The comment from Mandy suggested “we will see trends emerge in social stats that reflect this whiplash of use into a more leveled out interaction” is really interesting (and well written: love the image and sense of immediacy created by the word whiplash). I think for many people this will be true, but I can’t help thinking we could easily see many users going to the other extremes. High frequency, high tweet count users will always attract attention if there is true interaction or useful information. And low tweet count accounts will always have followers if the importance of the tweet outweighs the need for frequency (eg an account that warns of possible Tsunami) Especially as tools (both in-house and third party) make Twitter more customizable and productive isn’t there a place for the full gamut of users. Almost everyone has a cell phone, but everyone uses it differently: some use mostly sms, some commune through Twitter, some use it all the time via bluetooth, some use it for work, other to talk to friends, I still tether my laptop and use it for internet connection, and frequency of use varies greatly. I see Twitter as a similar tool and think we’ll see more diversity in types of users, not less.
As annoying as I find many hyper-social accounts, especially on Twitter, I think there is a place for them in world. If your purpose is simply to sincerely connect and share with as many users as possible, a hyper-social, rapid fire style works for some people. Matt’s example of the 500 follower, 60,000 tweet, user seems out of whack unless that user has a rabid 500 person following with lots of commenting and conversation, then 60,000 could be low. What if the user issues up to the minute surf conditions for the entire atlantic of coast Florida? Followers may wish for more content not less. It’s all about the individual account, its followers, and the purpose. Problems arise when what you are saying (or how often you say it) isn’t what your followers signed up for, and when that occurs the message you actually want to get out can drown in the noise you yourself create -or worse, you can drive away followers that actually wanted to hear what you had say. In terms of importance I think consistency almost always outweighs frequency.
In an effort to avoid falling into the trap of being over social myself, I personally find that I need to step back from accounts sometimes and imagine I am a new follower or visitor: “Is the information I want the world to see available?” “Does what I am publicly broadcasting make sense?” “Do I look like someone I would want to follow?” Sometimes it’s as simple as making sure one out of every three of my twitter messages comes back to sharing relevant important information. Sometimes it means really rethinking the frequency and type of messages I share.
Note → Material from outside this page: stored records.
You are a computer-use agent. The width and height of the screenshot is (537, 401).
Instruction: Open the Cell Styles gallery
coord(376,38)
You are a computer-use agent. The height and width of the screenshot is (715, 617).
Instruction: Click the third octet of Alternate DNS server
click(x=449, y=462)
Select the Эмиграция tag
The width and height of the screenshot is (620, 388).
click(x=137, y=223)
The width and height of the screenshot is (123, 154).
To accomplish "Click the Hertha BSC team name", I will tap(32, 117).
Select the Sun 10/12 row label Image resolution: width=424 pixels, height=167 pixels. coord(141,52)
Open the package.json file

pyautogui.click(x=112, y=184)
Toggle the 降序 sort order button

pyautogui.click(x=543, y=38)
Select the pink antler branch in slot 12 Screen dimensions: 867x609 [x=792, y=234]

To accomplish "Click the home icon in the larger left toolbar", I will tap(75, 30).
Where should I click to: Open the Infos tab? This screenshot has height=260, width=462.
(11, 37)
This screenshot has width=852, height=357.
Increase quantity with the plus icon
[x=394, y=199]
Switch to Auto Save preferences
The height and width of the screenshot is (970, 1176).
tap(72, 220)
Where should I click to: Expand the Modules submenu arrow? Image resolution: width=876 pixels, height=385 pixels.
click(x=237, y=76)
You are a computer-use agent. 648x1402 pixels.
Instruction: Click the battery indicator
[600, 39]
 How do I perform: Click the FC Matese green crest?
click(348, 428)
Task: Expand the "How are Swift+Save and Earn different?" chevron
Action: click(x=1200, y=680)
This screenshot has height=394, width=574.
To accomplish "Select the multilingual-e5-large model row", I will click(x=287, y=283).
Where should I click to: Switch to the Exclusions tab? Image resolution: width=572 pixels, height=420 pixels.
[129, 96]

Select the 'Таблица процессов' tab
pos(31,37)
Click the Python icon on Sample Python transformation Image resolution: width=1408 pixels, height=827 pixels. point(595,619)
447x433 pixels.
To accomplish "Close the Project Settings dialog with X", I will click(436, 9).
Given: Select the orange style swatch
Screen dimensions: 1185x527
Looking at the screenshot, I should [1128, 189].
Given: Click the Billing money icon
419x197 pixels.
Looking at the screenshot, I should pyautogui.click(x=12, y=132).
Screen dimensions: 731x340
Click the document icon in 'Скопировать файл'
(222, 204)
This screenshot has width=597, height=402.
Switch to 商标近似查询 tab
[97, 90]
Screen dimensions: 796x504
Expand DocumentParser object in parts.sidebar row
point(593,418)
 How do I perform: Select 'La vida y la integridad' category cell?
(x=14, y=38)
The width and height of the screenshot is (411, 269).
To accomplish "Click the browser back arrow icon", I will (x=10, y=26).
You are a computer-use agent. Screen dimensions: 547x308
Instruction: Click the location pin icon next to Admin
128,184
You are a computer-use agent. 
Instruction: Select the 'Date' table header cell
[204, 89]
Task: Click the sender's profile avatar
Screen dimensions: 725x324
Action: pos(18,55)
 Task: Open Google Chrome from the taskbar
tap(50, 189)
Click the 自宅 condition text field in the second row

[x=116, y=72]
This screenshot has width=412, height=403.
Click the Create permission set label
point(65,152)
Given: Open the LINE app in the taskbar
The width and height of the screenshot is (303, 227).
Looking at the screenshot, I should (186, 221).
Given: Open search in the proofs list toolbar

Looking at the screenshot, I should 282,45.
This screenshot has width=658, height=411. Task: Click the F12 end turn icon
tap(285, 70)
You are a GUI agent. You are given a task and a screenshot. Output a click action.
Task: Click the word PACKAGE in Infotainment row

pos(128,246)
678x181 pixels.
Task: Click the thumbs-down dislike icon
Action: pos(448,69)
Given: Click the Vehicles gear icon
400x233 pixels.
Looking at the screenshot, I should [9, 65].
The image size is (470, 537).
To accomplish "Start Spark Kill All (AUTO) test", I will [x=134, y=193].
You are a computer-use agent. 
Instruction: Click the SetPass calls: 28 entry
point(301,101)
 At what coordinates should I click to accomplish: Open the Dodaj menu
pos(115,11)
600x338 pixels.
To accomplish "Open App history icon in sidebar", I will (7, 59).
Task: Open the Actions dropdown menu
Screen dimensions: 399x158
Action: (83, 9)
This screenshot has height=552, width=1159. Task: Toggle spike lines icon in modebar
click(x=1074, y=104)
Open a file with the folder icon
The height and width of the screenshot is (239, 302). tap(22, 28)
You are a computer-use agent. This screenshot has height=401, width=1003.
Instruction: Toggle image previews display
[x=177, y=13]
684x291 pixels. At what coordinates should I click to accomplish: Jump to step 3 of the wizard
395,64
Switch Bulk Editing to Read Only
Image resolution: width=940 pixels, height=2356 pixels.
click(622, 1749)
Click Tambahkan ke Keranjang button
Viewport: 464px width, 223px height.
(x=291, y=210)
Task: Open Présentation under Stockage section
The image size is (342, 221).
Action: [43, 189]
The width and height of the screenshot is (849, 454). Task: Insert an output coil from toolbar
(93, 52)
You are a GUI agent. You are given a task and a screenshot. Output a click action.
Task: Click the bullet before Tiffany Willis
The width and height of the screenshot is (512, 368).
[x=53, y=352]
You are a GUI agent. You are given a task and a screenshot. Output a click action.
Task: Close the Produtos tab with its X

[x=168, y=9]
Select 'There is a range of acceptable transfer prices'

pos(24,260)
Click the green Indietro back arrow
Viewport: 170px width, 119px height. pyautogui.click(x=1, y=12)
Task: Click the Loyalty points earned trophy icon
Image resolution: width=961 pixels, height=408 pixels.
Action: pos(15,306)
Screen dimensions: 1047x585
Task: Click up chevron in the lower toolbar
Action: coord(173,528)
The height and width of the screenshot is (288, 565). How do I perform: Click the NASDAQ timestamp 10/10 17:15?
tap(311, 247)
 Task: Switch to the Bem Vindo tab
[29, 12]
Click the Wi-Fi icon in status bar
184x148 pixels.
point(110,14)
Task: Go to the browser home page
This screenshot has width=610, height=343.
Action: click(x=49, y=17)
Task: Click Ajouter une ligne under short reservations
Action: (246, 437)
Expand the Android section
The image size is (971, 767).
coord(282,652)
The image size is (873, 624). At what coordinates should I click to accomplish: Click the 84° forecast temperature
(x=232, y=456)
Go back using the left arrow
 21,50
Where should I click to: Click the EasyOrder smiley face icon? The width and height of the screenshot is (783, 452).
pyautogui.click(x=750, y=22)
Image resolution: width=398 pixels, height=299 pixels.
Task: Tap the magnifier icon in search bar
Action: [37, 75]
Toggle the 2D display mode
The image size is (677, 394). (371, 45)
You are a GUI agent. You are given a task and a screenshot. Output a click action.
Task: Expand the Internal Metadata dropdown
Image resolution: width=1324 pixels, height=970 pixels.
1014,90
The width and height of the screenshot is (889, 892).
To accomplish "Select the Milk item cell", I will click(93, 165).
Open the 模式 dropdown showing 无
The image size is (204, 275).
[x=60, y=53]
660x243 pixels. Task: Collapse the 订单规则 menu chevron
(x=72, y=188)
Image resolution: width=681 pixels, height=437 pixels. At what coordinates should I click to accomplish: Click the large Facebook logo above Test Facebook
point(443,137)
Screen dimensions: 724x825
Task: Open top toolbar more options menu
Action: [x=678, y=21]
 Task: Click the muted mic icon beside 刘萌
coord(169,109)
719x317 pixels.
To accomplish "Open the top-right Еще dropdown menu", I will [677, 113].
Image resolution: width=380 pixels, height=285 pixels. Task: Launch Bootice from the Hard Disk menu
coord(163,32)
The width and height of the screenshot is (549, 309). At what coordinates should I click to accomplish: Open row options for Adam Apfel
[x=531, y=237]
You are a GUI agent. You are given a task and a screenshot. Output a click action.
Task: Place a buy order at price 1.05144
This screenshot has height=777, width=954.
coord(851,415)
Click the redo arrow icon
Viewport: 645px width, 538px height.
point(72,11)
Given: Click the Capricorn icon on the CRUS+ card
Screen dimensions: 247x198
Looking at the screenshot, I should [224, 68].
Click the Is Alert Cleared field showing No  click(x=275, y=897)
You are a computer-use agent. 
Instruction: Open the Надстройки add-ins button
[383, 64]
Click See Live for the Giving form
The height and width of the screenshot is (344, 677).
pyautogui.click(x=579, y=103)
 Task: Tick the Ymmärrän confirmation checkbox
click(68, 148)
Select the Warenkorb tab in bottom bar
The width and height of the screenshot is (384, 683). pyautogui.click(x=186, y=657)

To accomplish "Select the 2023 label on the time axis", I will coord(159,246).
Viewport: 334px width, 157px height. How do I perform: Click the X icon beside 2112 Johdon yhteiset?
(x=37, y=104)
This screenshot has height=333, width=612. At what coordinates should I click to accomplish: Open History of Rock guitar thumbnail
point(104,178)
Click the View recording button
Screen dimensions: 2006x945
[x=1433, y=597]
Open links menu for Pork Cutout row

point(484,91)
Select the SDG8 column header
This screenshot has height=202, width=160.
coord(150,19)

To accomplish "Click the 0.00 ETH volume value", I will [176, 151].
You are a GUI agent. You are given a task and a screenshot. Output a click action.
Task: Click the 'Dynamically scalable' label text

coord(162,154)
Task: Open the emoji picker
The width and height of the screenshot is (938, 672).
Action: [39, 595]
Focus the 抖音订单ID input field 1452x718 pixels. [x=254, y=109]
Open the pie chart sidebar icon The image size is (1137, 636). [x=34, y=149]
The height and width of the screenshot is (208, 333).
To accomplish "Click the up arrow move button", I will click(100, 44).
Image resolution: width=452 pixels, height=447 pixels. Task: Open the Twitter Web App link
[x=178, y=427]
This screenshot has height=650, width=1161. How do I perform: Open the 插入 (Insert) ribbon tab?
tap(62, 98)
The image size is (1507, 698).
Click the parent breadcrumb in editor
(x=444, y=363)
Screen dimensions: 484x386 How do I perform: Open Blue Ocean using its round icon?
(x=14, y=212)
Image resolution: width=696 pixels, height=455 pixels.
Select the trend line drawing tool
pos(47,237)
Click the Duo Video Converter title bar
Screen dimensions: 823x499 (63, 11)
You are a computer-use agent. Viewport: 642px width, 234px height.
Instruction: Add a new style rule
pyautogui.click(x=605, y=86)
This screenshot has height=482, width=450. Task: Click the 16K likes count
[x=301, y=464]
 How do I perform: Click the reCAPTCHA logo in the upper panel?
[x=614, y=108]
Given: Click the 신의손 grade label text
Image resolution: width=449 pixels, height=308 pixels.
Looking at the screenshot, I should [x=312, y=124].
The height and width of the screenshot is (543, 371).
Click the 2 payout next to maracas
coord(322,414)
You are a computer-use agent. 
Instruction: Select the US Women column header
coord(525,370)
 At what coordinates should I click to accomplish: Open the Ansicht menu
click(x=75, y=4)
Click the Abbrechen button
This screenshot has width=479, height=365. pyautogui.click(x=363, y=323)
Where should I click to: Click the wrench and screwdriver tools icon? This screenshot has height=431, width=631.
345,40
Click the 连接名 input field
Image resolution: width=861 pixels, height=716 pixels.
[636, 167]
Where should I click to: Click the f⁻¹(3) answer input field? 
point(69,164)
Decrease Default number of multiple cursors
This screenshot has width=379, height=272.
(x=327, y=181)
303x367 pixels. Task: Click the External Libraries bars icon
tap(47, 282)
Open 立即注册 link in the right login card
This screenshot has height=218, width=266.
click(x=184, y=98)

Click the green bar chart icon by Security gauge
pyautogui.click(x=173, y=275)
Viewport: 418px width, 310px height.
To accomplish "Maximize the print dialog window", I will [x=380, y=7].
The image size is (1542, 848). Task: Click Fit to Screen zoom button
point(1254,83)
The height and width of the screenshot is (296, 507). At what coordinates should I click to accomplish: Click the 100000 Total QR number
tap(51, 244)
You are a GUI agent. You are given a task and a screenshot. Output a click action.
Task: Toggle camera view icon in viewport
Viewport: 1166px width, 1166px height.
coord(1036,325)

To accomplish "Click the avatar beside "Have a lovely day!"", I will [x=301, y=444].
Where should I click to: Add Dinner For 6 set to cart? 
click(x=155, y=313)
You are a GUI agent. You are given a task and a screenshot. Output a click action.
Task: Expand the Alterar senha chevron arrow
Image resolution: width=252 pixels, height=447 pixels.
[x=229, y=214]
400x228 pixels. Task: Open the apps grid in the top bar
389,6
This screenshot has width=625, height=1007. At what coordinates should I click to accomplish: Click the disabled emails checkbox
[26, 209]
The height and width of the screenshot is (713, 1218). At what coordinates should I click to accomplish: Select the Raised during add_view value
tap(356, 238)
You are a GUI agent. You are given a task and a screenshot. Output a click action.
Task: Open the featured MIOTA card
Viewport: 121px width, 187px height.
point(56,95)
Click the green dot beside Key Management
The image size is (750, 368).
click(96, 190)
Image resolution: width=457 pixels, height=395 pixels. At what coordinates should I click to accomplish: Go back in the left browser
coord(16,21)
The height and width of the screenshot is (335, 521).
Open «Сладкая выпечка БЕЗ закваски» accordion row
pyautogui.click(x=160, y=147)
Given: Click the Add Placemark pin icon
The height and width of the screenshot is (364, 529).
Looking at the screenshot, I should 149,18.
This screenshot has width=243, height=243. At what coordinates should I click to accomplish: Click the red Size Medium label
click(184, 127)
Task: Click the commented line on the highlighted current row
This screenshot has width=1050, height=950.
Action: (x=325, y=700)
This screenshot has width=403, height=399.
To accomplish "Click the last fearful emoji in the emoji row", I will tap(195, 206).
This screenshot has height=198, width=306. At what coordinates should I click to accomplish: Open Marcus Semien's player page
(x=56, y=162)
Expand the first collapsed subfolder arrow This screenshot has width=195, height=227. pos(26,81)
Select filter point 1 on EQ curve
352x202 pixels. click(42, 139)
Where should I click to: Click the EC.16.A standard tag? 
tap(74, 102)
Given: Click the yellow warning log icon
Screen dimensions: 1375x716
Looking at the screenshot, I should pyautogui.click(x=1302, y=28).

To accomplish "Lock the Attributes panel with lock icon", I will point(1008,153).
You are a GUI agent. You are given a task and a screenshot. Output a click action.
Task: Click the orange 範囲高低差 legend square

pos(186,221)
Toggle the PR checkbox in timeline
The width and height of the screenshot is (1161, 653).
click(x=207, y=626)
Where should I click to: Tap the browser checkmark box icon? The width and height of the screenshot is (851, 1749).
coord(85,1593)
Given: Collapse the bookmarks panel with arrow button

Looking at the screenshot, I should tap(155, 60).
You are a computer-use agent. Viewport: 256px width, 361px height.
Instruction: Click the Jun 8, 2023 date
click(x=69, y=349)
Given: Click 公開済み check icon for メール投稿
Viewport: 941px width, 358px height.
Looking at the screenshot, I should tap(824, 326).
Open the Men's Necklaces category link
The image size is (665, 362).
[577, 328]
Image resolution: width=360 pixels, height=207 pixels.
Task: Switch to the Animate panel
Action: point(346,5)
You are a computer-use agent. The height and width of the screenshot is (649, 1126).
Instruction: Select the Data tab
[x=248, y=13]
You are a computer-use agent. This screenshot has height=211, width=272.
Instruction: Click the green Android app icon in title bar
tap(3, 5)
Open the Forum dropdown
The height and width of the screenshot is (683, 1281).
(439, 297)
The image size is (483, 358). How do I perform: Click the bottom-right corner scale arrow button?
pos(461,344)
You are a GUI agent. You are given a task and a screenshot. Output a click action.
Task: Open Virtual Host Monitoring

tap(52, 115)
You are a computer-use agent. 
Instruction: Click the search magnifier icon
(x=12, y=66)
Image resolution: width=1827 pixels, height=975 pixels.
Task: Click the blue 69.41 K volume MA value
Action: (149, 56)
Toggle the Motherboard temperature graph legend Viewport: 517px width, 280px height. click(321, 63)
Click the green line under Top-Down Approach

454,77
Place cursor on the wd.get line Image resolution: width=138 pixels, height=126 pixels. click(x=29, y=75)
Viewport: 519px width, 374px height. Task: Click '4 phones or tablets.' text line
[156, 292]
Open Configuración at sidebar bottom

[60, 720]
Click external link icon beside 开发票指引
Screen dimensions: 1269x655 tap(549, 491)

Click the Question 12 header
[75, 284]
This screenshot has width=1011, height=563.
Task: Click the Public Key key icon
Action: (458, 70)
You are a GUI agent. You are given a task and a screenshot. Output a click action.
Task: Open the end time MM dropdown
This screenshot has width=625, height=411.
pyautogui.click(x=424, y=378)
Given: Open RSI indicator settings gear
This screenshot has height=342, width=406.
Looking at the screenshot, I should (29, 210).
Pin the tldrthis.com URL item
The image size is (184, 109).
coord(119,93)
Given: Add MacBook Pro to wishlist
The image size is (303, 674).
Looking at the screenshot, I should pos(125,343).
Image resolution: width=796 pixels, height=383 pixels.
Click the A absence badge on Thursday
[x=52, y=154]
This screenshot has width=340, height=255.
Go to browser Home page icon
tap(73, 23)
All that said, what works for me/what I like is absolutely not the only way to use social media tools like Twitter. As I said before the hyper social Twitter accounts seems to do just fine; there is obviously a place for them. Plus, isn’t there something oddly comforting about knowing there are people out there that will respond to every re-tweet, mention, and comment you make?
Matt says
Well shit…it appears as though I missed your comment Mandy…my apologies. I agree with you completely, a “social detoxing” is important from time to time. I believe this is true with anything…things in moderation, or things that have balance, are good. Cheers and thank you for the comment!!
Matt says
James,
You have a lot of points in there, and I do think there are always exceptions to the rule so to speak (RE: your examples of the surf report or tsunami warnings, etc.). Over social in my mind is that tweeter (or any person in real life as well) that is that social butterfly on crack…I mean, did they not get enough love a s a child? Participating in 40 hashtag chats seems unreasonable if you are married with kids…IMO.
Any how, love the conversation and greatly appreciate the comment!!